# Original owner early Toledo trike..



## mickeyc (Sep 8, 2018)

Bought this from the original old lady owner today.  See photos.  Sticker (decal?) on both front and rear say "Toledo Super Quality Bike".
Amazing condition.  Front wheel measures 20" dia, rears are 14" dia.  Tried Google...with the rat trap pedals, I'm thinking teens.  Gendron made?  I don't think it needs a thing.  All tires are still good.  I'm not even going to clean it.  Only thing missing is one hub cap.
Any ideas on value would be greatly appreciated.

Mike


----------



## ridingtoy (Sep 8, 2018)

Toledo Metal Wheel history information from tricyclefetish: "American National was formed in 1925 as a holding company for Toledo Metal Wheel, National Wheel and American Wheel.  In 1927, American National acquired Gendron Wheel Company and produced tricycles under the names of American-National, Toledo, Gendron, Pioneer, Skippy, Express, Reliance, Hi-Speed, Hi-Way, Speed King, Blue Streak, Sampson, American, and Streamline.  Each company had their own products and catalogs."

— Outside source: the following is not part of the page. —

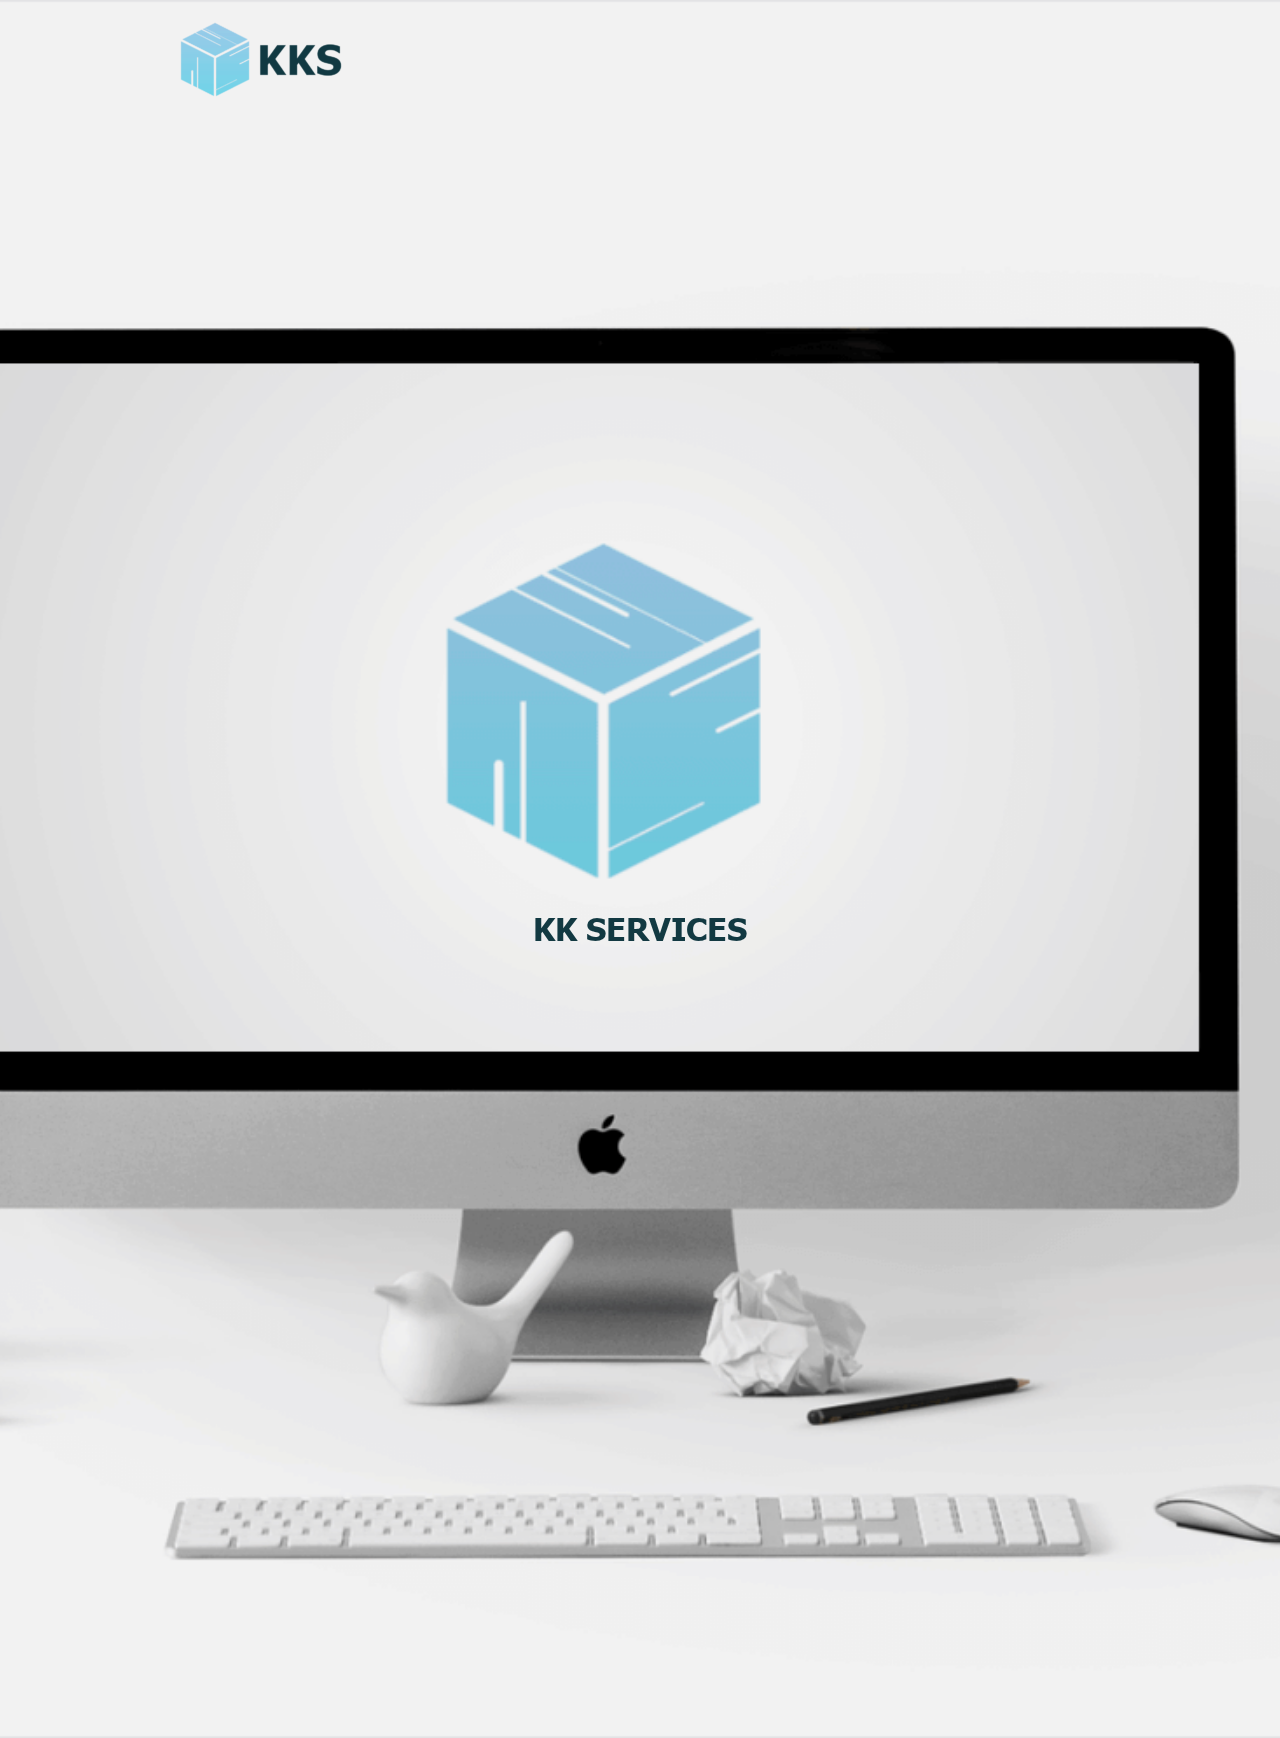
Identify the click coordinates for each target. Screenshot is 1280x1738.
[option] (640, 923)
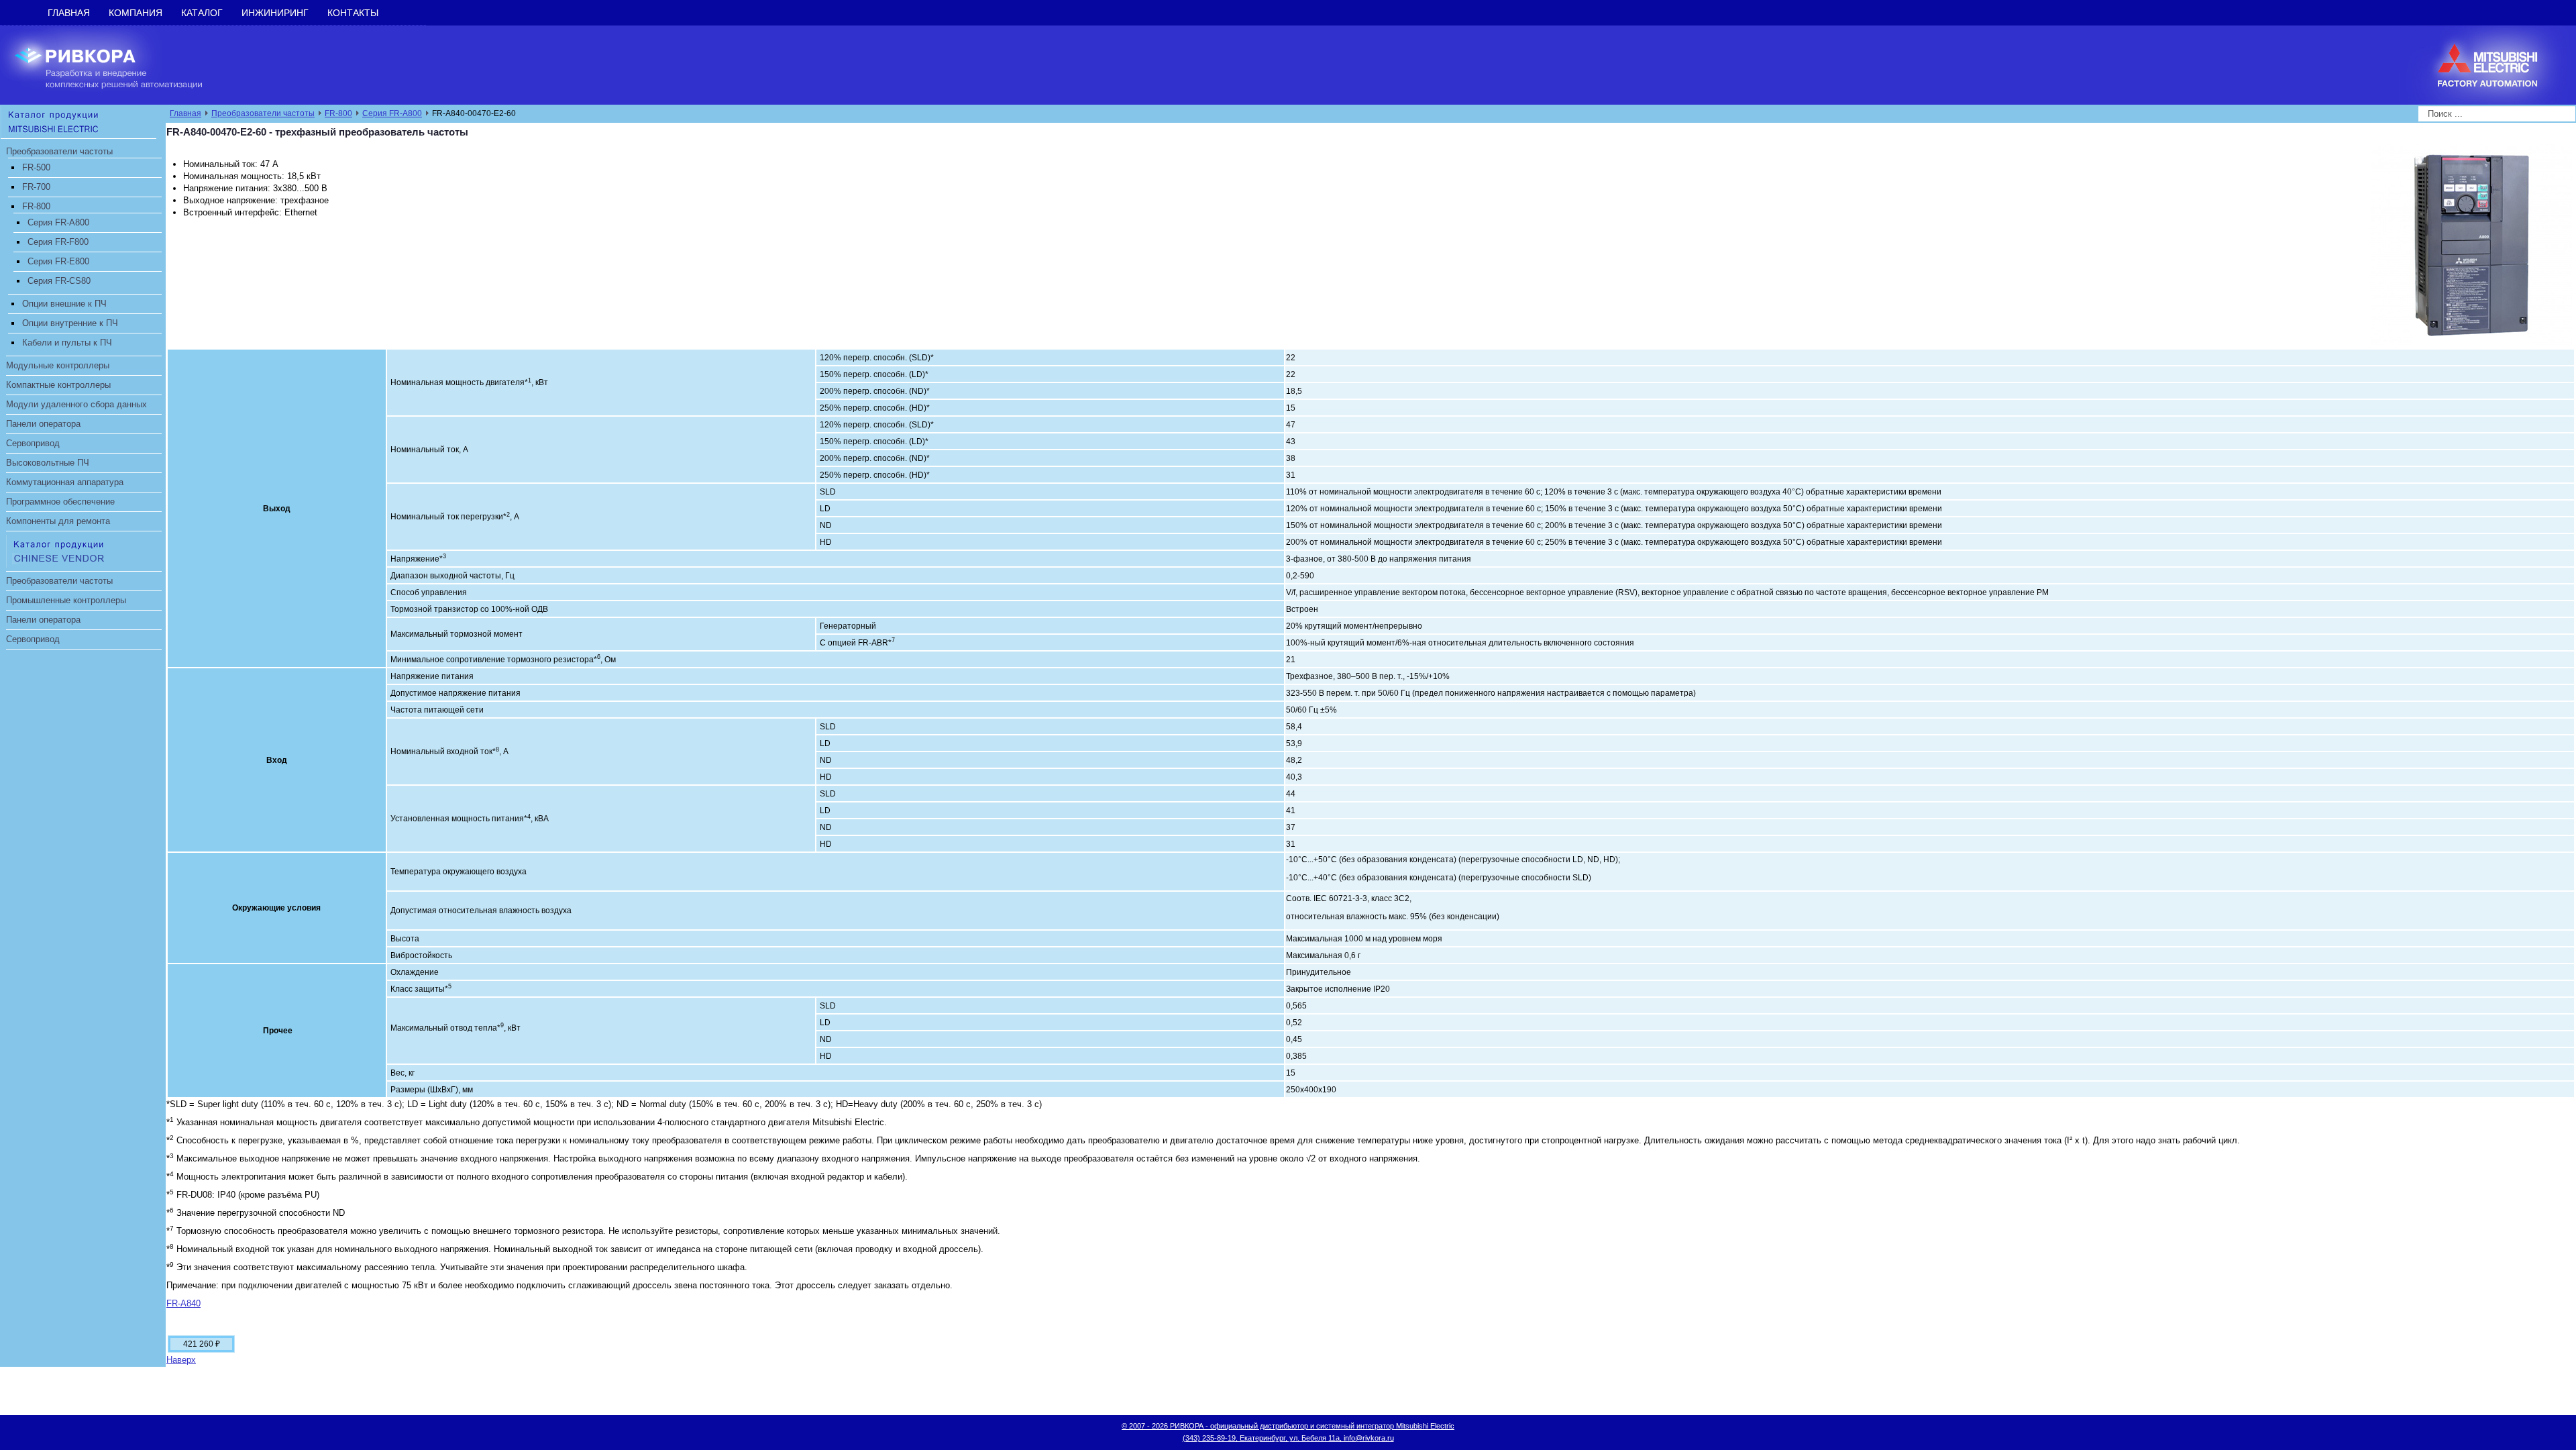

The long spring style saddle, but still having rat trap pedals, puts this Toledo right around the time the company came under the American National umbrella or probably just before. A teens tricycle would have had the same style saddle top only with short springs. It is in a very well preserved condition, especially the seat covering and plating on the spring chassis and other plated parts. She must have stored it away in an area that was fairly dry and not in a damp basement or outdoor storage shed, or barn. If you happen to see the lady again perhaps you could see if she remembers around what year she received the tricycle. Thanks for sharing the photos. You have a very nice collector trike there.

Dave


----------



## Casper (Sep 9, 2018)

Yes, mid to late 20’s ... way cooler than teens stuff!


----------



## locomotion (Sep 15, 2018)

Nice trike, anytime you have rat-trap pedals on a trike ..... I like it.
Every parts on this trike have aged perfectly, great patina.


----------



## mickeyc (Sep 15, 2018)

My first trike.  Was surprised to find it at flea market.  Lady was selling all of her "stuff".  Said she kept the trike in her living room for years.  Was very sad to sell it.  I didn't ask when she got it, but she said it was hers as a child.  Don't think she got it new though, she wasn't that old, probably in her 80s.  

Mike


----------



## fat tire trader (Sep 15, 2018)

I love your trike! Here is my Toledo Tom Boy http://www.fattiretrading.com/toledo.html


----------



## Freddie (Apr 29, 2020)

I like it!!!!!


----------